§ Task statement
Print the line that contains "Toggle Start Video camera button", then every line after it until the entries end, exactly as they read; do not include pictures.

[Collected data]
*** Block opens ***

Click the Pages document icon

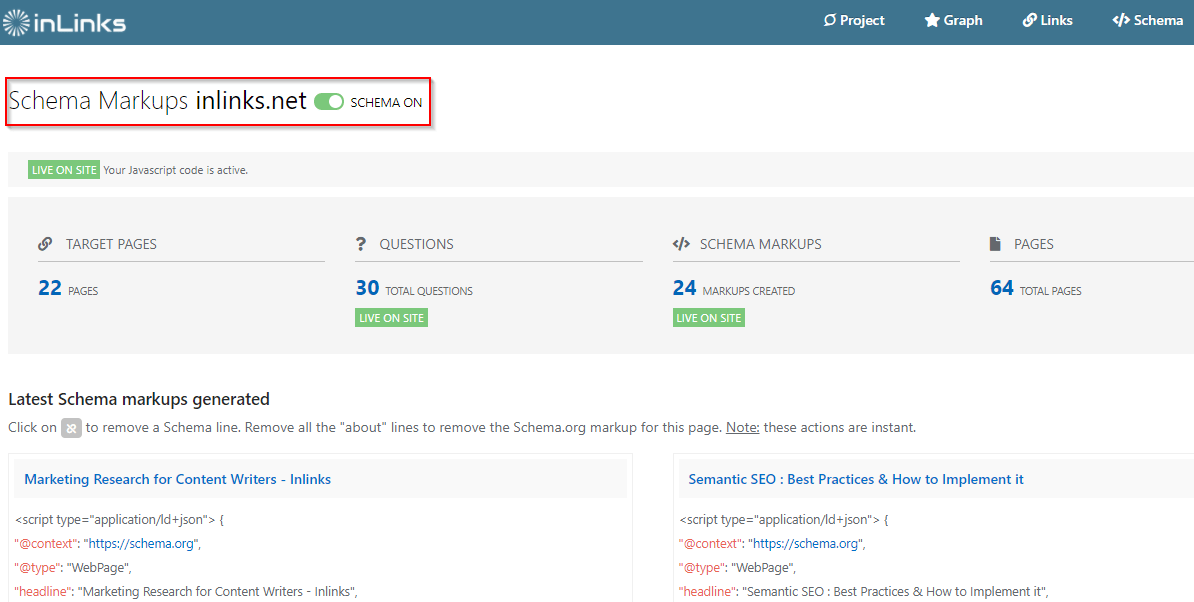click(995, 244)
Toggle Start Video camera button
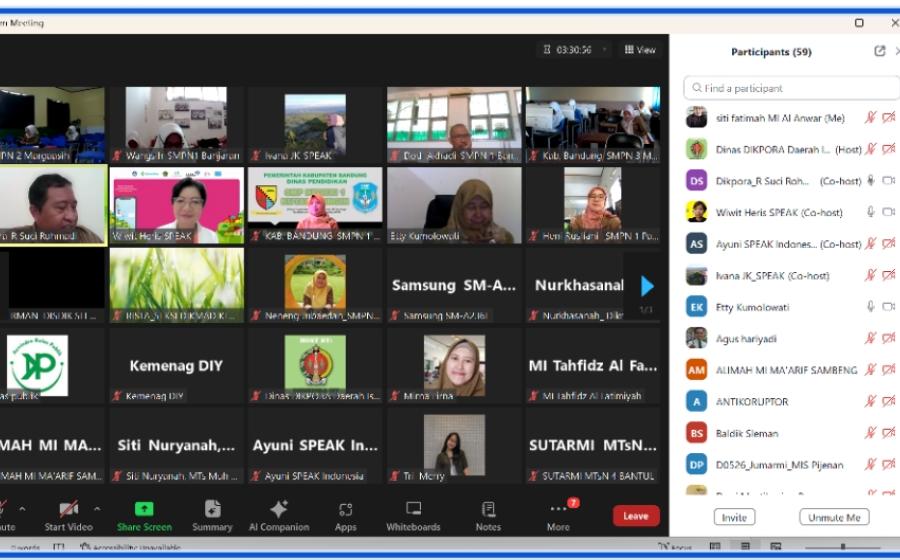Image resolution: width=900 pixels, height=560 pixels. (x=68, y=509)
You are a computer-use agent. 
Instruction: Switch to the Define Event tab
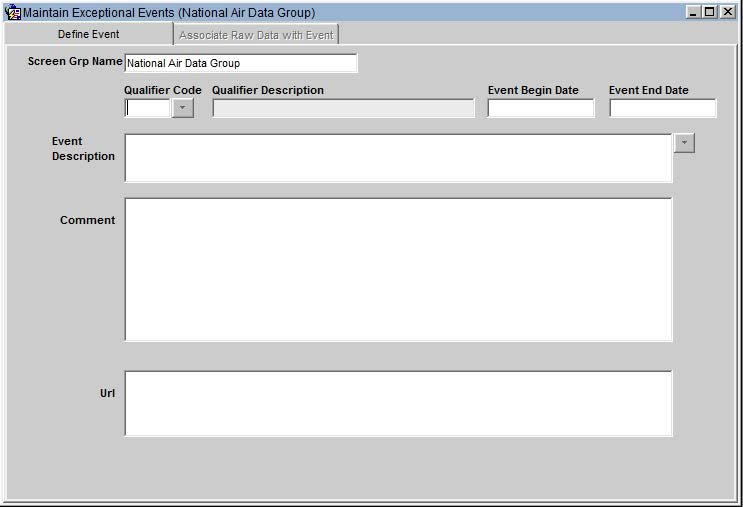(x=88, y=35)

*** Block closes ***

§ Output below
Toggle Start Video camera button
Image resolution: width=900 pixels, height=560 pixels. (x=68, y=509)
You are a computer-use agent. 
Instruction: Switch to the Define Event tab
(x=88, y=35)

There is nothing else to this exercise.